My name is Calypso And I have lived alone
I live on an island And I waken to the dawn
A long time ago I watched him struggle with the sea
I knew that he was drowning And I brought him into me
Now today Come morning light
He sails away
After one last night
I let him go

Calypso by Suzanne Vega, still telling tales of the hero Odysseus (800 BCE) in the 21st century.
The Sumerian love poem, “The Love Song for Shu-shin,” mentioned in L is for Library. Photo by Osama Shukir Muhammed Amin FRCP(Glasg).

The ancient poems that we know were written down, which dates them from @2100 BCE onward. Few people actually read them aside from the kings, priests, or scribes, since very few could read. The earliest poems we know were meant to be said aloud, told as stories. Surely, you can picture the poet–man or woman–standing in the firelight, weaving words of magic in front of an audience as it dozes from the wine and the heat of a Mesopotamian summer night. Perhaps the poet’s eyes gaze at something above the listeners’ heads, maybe at the sparks of firelight that dance above the dark and form shapes of heroes and heroines, of lovers and fighters, whose tales sink into the dreams of the drowsy.

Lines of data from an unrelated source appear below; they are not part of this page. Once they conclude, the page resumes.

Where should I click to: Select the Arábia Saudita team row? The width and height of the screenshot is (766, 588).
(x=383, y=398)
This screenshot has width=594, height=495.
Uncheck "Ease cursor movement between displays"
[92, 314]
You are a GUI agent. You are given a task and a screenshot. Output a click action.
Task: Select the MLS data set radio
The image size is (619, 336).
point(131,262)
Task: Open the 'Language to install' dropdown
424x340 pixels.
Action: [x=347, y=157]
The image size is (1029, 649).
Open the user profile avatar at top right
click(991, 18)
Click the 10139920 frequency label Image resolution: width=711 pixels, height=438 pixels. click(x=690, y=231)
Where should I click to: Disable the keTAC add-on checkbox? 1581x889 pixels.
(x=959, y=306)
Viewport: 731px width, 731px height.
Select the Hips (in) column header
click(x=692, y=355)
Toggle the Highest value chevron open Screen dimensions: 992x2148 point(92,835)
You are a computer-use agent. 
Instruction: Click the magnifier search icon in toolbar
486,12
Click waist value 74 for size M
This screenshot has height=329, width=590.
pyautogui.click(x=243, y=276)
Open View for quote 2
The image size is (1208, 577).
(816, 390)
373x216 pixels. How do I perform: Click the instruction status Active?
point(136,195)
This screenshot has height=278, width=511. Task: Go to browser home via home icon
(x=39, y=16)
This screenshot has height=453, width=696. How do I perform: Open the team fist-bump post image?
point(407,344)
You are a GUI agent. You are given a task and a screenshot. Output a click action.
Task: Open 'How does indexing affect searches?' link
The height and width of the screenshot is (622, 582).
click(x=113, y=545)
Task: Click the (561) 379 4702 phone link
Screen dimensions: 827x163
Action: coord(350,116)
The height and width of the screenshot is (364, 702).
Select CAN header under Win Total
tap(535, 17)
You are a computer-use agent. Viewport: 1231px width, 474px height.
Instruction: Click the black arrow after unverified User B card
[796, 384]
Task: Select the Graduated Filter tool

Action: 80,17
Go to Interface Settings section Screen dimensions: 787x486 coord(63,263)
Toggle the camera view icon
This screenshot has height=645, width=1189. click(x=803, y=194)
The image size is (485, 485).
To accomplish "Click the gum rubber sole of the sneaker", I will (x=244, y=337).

Most of the poems written long ago lost the battle of centuries. Much of what we have are cobbled-together bits and pieces from tablets crumbled away or papyrus half-shredded. None of it was originally written in English. Whatever we have is filtered: patched back together, translated, missing bits filled in, with interpretative decisions about lines, rhyme schemes, word choice. We have to accept it as is.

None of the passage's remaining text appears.